At the time of writing this commentary, social media was abuzz with questions of where fuel could be possibly be found in and around Gaborone. This is the dire situation the whole country is finding itself grappling with, an acute fuel shortage. With proper planning, this particular shortage could have been avoided. However, to the relevant authorities it was business as usual, completely unbothered with the imminent shortage.
To add salt to injury, it is in order to suggest that the fuel supply shortage situation should have been handled better by the relevant authorities in Botswana Oil Company and the Ministry of Mineral Resources, Green Technology and Energy Security. Last week BOL officials were on the national television talking about the fuel supply situation in the country.
Unfortunately at that briefing, no mention was made by the officials on potential; fuel supply shortages save to say they faced transport challenges. The officials never indicated to their audience that that there was a looming possibility of fuel supply shortages.
While the tendency to blow certain issues out of proportion through the use of social media must never be condoned, the circulating voice message on fuel supply shortage was triggered by the relevant authorities’ failure to alert the nation about the imminent shortage.
Government should wake up from its slumber and ensure that all the time there is proper advance planning on the efficient supply of all critical components that fuel our national economy to function optimally.
While other advisors on the composition of the Covid-19 task team are not known, it is critical that the team has its own economic experts who from time to time judiciously advice the team on economic imperatives and decisions that border on the economic operations.
There are certain decisions made and imposed by the Covid-19 task team that independent economic experts feel bode ill for the national economy.
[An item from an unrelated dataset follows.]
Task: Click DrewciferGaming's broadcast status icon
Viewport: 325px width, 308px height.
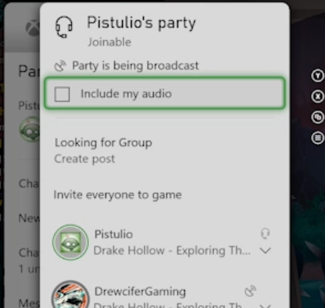Action: pos(250,291)
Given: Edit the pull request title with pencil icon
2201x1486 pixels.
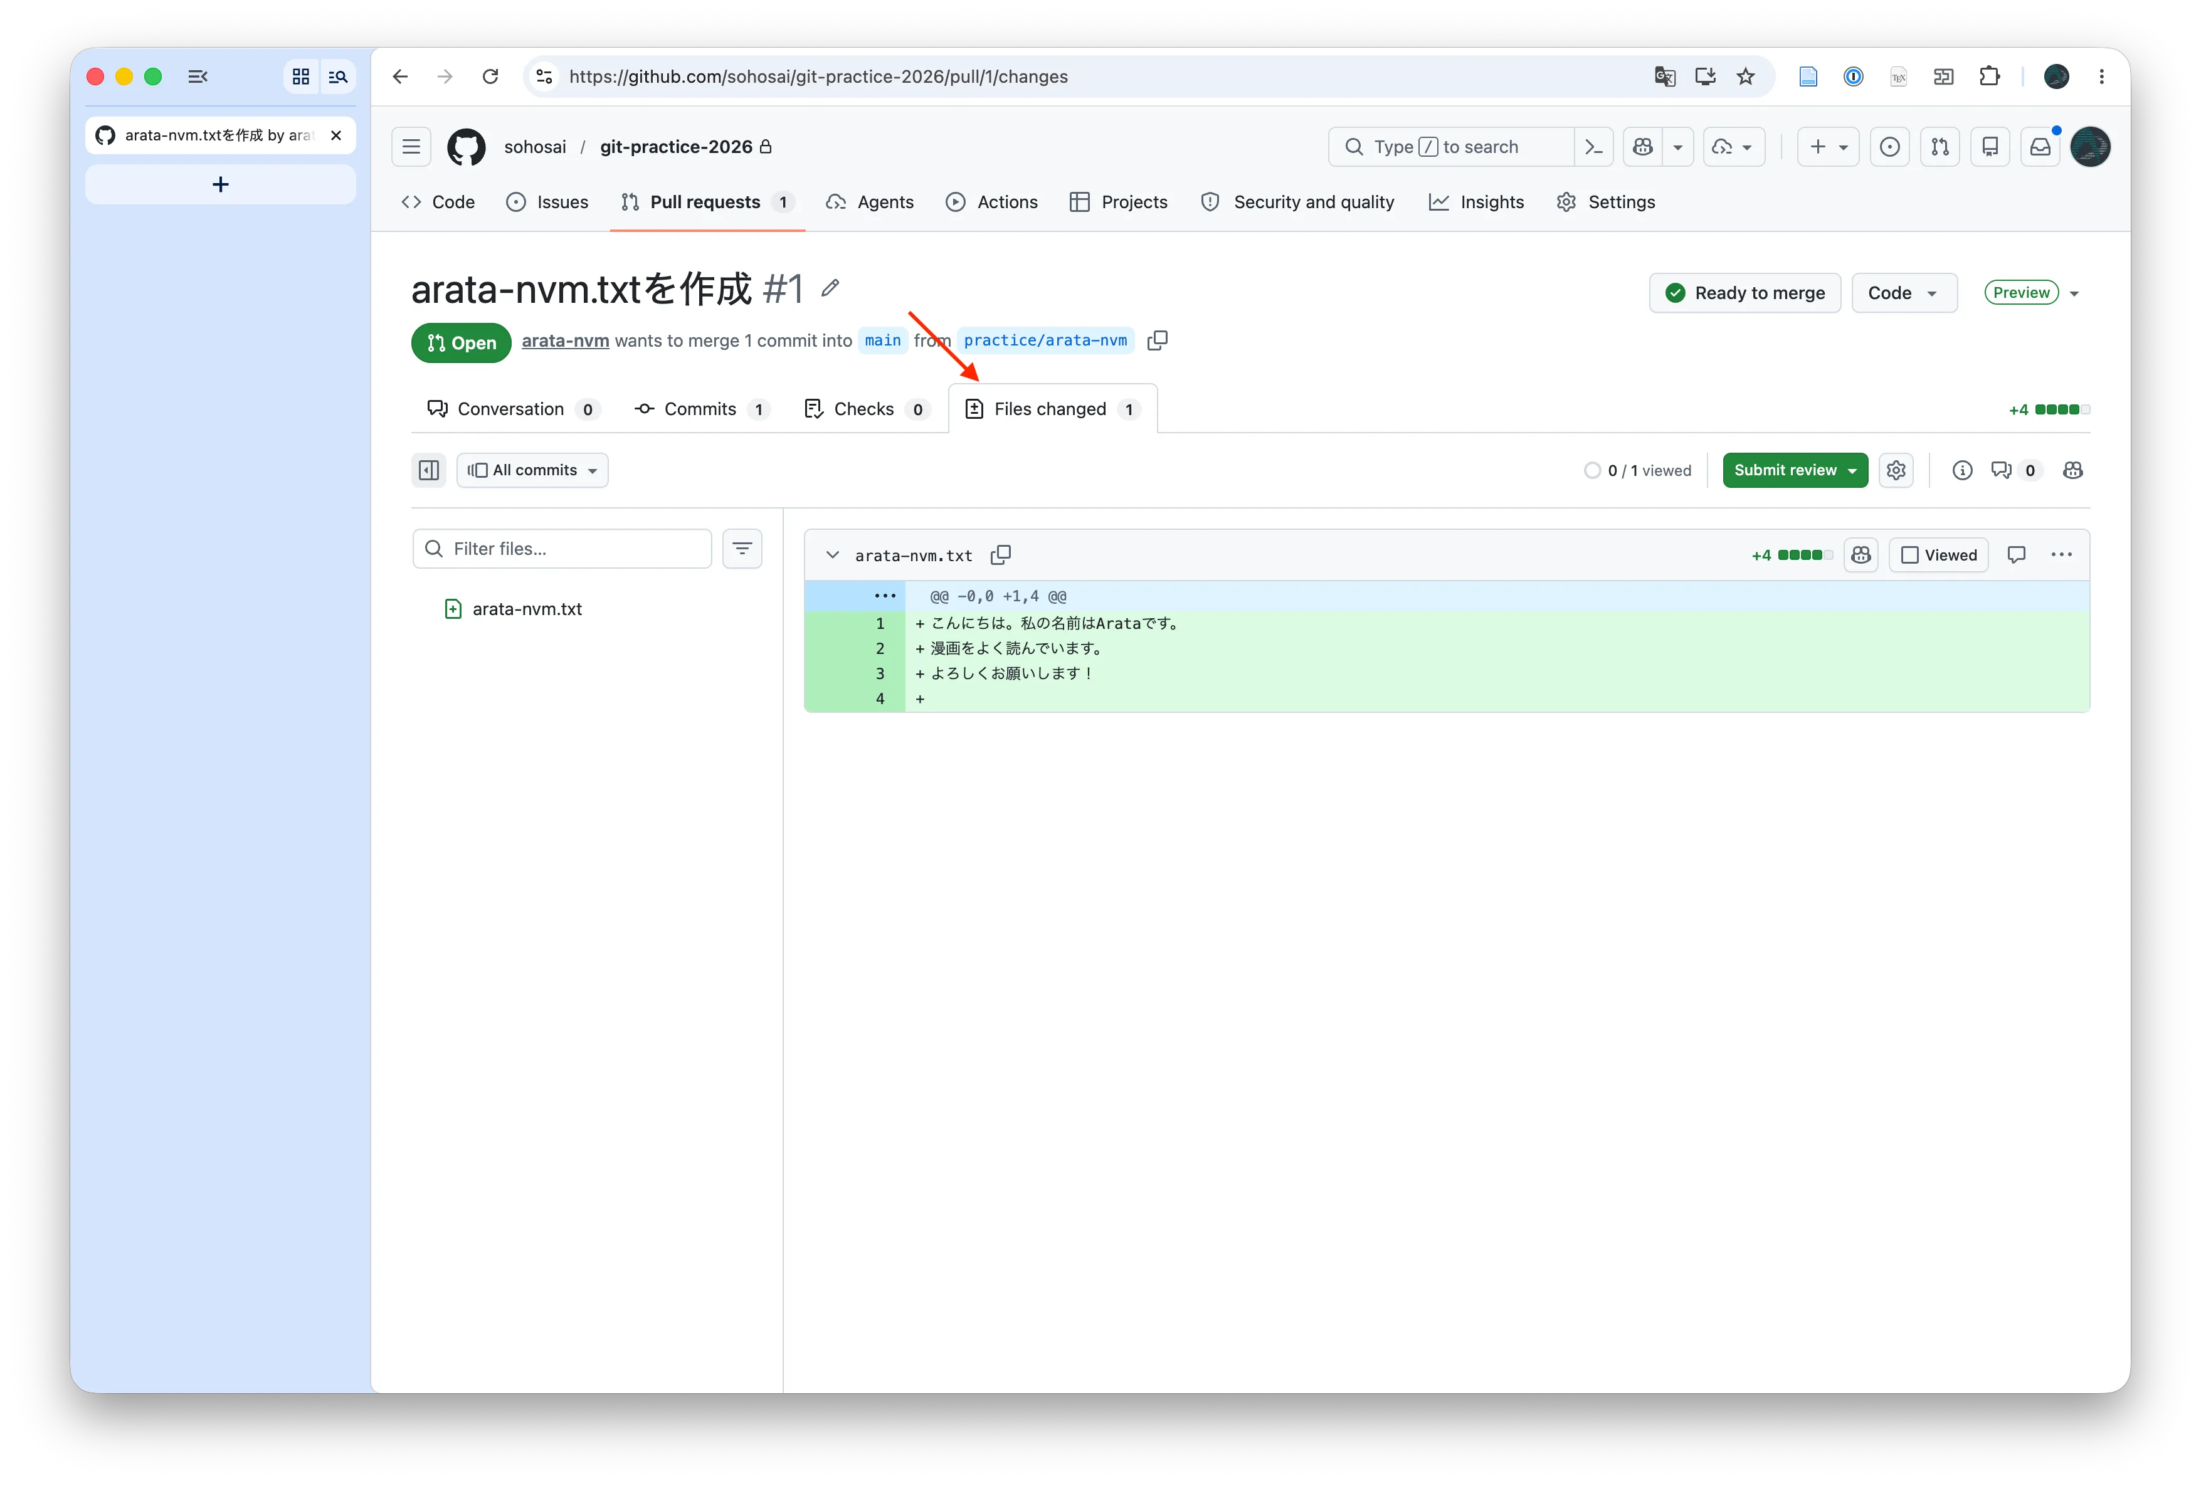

It would be prudent if these experts from the different sectors sit around the table and cobble up together, decisions that are not only health issues biased but rather all encompassing to ensure national health security and efficient economic operations.
The assurances that have to date been fed the nation on the restoration of maximum fuel supply should not be just another rhetoric. The authorities must deliver on those assurances. We can’t afford to have another economic lapse, as we have just emerged from a deleterious two months lock down.